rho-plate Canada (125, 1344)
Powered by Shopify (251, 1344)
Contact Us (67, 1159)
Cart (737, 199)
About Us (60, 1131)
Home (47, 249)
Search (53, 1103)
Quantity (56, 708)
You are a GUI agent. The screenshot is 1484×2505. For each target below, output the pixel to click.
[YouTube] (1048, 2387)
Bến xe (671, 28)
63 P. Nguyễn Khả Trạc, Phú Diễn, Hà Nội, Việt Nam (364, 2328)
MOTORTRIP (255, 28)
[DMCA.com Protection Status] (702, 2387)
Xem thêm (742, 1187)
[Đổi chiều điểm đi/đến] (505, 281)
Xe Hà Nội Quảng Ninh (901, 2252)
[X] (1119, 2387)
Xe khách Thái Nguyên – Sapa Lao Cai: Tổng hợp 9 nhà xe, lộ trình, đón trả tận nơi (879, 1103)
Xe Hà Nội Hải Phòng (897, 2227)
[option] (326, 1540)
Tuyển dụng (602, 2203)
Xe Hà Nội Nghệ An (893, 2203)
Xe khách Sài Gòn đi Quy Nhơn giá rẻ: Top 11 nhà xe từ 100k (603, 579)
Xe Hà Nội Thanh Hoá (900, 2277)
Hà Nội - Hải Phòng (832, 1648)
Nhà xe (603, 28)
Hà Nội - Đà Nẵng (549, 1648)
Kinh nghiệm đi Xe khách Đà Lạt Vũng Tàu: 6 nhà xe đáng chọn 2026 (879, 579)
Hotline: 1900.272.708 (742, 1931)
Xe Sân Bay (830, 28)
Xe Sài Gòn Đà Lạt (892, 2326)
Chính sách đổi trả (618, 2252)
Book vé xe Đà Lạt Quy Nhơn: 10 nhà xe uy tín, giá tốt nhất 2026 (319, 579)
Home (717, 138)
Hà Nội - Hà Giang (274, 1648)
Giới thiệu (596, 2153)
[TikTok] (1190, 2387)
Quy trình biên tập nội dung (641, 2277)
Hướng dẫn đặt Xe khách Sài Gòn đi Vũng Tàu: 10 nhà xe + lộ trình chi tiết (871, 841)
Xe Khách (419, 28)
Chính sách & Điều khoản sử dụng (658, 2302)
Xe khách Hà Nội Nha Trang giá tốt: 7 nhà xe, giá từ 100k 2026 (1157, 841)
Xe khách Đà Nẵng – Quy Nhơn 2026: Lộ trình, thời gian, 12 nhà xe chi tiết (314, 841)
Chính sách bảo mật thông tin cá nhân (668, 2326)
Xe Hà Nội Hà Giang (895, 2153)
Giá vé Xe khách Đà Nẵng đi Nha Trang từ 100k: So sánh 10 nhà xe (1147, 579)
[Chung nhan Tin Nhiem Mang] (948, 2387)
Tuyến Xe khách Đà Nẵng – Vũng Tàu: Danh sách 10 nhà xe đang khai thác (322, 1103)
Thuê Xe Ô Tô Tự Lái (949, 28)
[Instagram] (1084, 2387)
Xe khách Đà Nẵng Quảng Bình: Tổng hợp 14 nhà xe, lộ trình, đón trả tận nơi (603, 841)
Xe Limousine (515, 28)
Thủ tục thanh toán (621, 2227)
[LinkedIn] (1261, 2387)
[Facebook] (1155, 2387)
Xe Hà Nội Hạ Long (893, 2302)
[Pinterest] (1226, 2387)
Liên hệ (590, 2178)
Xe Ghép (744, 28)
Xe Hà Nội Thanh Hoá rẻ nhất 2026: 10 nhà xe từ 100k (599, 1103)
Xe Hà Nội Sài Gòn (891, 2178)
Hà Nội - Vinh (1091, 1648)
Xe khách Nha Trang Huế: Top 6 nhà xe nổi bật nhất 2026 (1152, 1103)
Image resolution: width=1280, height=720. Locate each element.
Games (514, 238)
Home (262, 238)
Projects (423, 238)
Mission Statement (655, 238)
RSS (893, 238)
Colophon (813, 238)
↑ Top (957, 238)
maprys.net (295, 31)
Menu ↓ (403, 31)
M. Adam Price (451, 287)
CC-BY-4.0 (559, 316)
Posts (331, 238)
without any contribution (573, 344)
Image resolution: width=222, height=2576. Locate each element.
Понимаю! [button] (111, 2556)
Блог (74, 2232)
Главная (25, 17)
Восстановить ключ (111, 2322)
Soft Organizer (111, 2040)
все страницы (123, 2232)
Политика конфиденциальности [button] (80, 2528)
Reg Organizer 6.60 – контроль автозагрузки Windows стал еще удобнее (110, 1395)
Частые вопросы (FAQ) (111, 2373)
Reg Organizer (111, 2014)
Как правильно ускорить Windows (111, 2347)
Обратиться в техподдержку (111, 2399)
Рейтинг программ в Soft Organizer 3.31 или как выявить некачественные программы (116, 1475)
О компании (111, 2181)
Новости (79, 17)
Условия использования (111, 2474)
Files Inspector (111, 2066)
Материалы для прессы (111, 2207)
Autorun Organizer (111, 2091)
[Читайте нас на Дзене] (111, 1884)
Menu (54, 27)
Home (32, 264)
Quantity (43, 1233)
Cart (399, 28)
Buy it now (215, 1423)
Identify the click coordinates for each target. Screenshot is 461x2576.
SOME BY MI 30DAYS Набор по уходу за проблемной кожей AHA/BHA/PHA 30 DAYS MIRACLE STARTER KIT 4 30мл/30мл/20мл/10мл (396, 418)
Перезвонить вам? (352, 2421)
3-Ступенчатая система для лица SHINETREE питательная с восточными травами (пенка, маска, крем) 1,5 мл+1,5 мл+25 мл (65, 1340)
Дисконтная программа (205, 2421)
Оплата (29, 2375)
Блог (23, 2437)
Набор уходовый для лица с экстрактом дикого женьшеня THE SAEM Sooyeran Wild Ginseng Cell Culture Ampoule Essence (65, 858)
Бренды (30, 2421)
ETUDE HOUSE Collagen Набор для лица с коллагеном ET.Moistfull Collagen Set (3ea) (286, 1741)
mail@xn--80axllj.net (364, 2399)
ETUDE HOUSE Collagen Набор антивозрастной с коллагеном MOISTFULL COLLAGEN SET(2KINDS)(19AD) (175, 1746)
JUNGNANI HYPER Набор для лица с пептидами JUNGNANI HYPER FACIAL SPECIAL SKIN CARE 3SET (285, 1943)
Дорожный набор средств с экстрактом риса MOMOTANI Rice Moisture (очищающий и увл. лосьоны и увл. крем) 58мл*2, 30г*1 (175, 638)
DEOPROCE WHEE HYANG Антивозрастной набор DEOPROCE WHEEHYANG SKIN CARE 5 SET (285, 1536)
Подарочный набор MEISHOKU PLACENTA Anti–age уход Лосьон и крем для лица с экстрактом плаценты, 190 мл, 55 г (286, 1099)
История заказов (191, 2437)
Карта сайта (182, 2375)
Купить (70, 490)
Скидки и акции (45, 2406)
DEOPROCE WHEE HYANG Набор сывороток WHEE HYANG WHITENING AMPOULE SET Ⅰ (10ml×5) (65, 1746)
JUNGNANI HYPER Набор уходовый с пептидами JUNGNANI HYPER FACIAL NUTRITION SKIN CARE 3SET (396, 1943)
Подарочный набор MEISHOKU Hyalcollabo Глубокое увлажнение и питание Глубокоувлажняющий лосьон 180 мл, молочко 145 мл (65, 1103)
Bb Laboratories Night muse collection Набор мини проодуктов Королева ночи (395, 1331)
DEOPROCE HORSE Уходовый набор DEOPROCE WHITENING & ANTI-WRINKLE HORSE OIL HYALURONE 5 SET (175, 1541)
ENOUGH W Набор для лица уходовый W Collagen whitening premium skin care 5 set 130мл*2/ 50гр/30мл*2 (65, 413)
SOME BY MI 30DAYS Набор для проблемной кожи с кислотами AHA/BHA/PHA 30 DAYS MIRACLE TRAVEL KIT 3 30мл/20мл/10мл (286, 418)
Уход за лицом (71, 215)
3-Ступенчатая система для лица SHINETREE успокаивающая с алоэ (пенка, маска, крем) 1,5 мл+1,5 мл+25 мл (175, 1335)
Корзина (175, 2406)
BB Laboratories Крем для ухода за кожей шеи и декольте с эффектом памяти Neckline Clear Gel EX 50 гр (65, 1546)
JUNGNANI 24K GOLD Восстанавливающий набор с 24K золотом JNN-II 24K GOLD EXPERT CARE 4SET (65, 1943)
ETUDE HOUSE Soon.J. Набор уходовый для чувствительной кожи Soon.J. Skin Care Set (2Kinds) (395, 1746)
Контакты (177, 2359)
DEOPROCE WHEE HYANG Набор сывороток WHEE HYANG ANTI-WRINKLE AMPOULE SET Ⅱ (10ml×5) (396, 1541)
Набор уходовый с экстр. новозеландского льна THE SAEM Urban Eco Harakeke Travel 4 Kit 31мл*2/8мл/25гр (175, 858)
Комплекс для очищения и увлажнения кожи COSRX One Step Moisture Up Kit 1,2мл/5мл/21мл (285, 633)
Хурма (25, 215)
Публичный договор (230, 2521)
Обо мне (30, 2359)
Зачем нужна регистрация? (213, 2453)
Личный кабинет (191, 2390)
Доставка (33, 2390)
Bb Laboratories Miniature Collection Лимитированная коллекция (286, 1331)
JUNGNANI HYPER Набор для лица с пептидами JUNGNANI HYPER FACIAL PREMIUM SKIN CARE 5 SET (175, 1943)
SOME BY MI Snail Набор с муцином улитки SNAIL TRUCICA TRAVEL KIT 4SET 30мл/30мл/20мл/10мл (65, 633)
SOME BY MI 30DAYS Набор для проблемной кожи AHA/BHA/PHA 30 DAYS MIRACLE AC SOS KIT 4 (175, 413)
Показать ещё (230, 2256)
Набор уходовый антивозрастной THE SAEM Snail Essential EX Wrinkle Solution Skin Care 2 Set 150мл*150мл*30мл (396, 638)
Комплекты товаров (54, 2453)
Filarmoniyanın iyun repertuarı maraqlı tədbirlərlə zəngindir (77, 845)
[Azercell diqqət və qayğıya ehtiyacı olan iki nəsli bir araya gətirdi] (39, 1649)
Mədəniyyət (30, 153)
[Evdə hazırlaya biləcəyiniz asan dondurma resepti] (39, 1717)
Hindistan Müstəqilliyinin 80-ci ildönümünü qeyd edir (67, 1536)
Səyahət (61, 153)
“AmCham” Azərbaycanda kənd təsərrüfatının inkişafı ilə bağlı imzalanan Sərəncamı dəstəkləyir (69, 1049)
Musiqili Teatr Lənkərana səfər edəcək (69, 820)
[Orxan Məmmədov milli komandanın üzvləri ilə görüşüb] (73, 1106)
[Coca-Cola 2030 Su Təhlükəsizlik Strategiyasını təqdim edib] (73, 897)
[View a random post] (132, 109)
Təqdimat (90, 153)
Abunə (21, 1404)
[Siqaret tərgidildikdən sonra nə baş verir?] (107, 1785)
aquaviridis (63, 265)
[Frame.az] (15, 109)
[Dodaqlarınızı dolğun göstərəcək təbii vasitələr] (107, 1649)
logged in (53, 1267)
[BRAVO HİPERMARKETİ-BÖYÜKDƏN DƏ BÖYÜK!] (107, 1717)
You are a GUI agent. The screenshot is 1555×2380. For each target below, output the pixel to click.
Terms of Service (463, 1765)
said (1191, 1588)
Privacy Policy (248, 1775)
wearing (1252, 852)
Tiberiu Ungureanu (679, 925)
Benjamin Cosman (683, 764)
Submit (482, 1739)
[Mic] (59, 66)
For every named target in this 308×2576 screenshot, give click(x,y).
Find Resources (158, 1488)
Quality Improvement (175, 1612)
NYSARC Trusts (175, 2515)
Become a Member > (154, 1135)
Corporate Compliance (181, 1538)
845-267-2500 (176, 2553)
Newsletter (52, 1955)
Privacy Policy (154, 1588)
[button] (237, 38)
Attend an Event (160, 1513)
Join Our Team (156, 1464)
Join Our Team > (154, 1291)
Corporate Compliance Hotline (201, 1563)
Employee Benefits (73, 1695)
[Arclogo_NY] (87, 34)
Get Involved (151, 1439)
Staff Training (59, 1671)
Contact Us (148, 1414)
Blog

→ **WHAT YOU ARE ASKED TO DO**
For the lines above, output exactly those from the line containing "Бренды (30, 2421)" through the line containing "DEOPROCE WHEE HYANG Набор сывороток WHEE HYANG WHITENING", and skip the others.

→ **RESULT**
Бренды (30, 2421)
ETUDE HOUSE Collagen Набор для лица с коллагеном ET.Moistfull Collagen Set (3ea) (286, 1741)
mail@xn--80axllj.net (364, 2399)
ETUDE HOUSE Collagen Набор антивозрастной с коллагеном MOISTFULL COLLAGEN SET(2KINDS)(19AD) (175, 1746)
JUNGNANI HYPER Набор для лица с пептидами JUNGNANI HYPER FACIAL SPECIAL SKIN CARE 3SET (285, 1943)
Дорожный набор средств с экстрактом риса MOMOTANI Rice Moisture (очищающий и увл. лосьоны и увл. крем) 58мл*2, 30г*1 (175, 638)
DEOPROCE WHEE HYANG Антивозрастной набор DEOPROCE WHEEHYANG SKIN CARE 5 SET (285, 1536)
Подарочный набор MEISHOKU PLACENTA Anti–age уход Лосьон и крем для лица с экстрактом плаценты, 190 мл, 55 г (286, 1099)
История заказов (191, 2437)
Карта сайта (182, 2375)
Купить (70, 490)
Скидки и акции (45, 2406)
DEOPROCE WHEE HYANG Набор сывороток WHEE HYANG WHITENING AMPOULE SET Ⅰ (10ml×5) (65, 1746)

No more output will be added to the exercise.